▸ **About this task**
Once the pictures have been excluded, set down each remaining entry word for word.

"""

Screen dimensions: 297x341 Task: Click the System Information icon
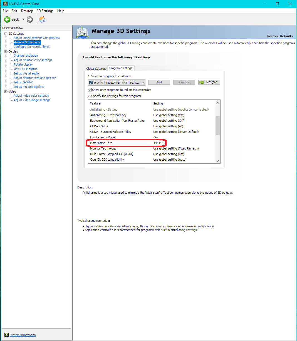(x=7, y=335)
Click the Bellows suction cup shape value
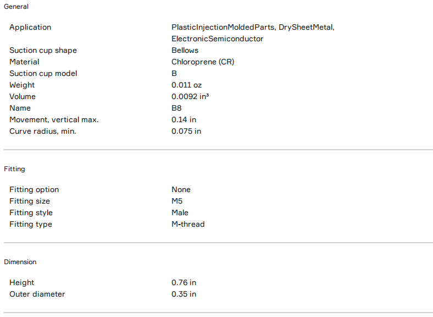433x317 pixels. click(x=185, y=50)
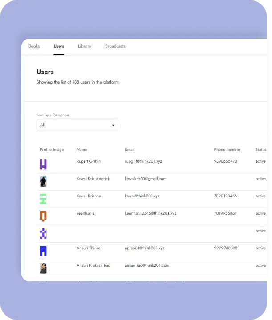Viewport: 272px width, 320px height.
Task: Switch to the Books tab
Action: 34,46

"""

▸ **Solution below**
Screen dimensions: 297x341 Task: Click the System Information icon
(x=7, y=335)
Click the Bellows suction cup shape value
433x317 pixels. click(x=185, y=50)
Viewport: 272px width, 320px height.
Task: Switch to the Books tab
Action: 34,46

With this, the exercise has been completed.